Acute Management (both conditions)
- Vagal maneuvers (Valsalva, carotid sinus massage) - first-line
- IV Adenosine 6 mg rapid bolus (can repeat 12 mg x2) - terminates most cases by blocking AV node
- IV Beta-blockers or non-dihydropyridine CCBs (diltiazem, verapamil) - if adenosine fails
- Synchronized DC cardioversion - if hemodynamically unstable
Caution: Avoid AV nodal blockers (adenosine, verapamil, digoxin) in antidromic AVRT or AF with WPW - they can accelerate conduction through the AP and precipitate VF. Use procainamide or ibutilide instead.

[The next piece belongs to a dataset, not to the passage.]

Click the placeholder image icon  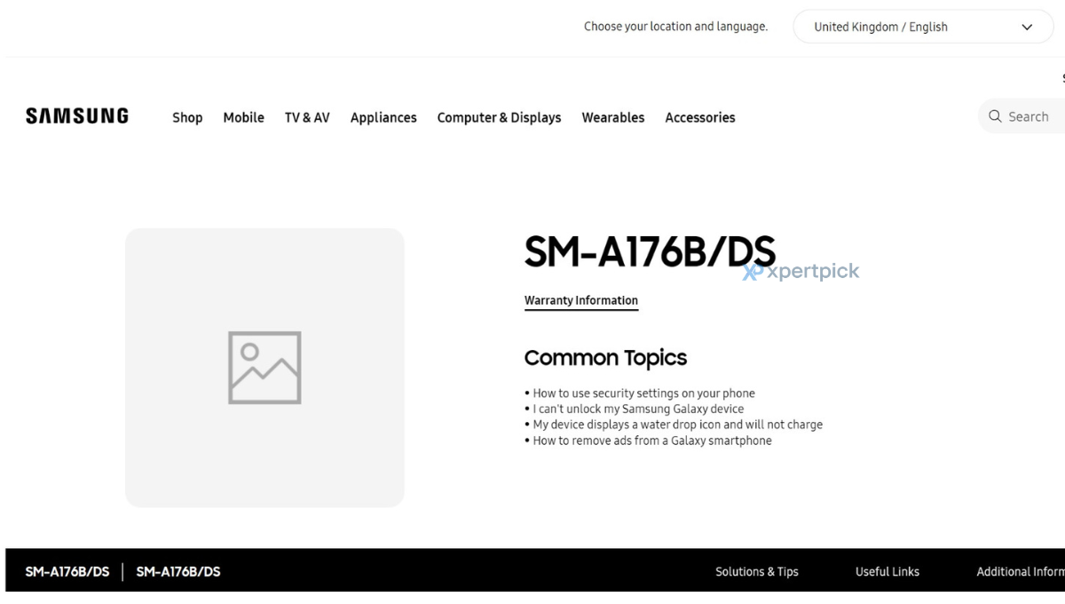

Long-Term / Definitive Management
| AVNRT | AVRT |
|---|
| Curative | RF catheter ablation of slow pathway (success >95%, AV block risk <1%) | RF catheter ablation of accessory pathway (success ~95%) |
| Medical suppression | Beta-blockers, verapamil, diltiazem, flecainide | Beta-blockers, flecainide, propafenone |
| Cryoablation | Used near His bundle to reduce AV block risk | Used for septal pathways |
Catheter ablation is preferred for symptomatic, recurrent, or medication-refractory cases in both conditions. Success rates exceed 95% with low complication rates.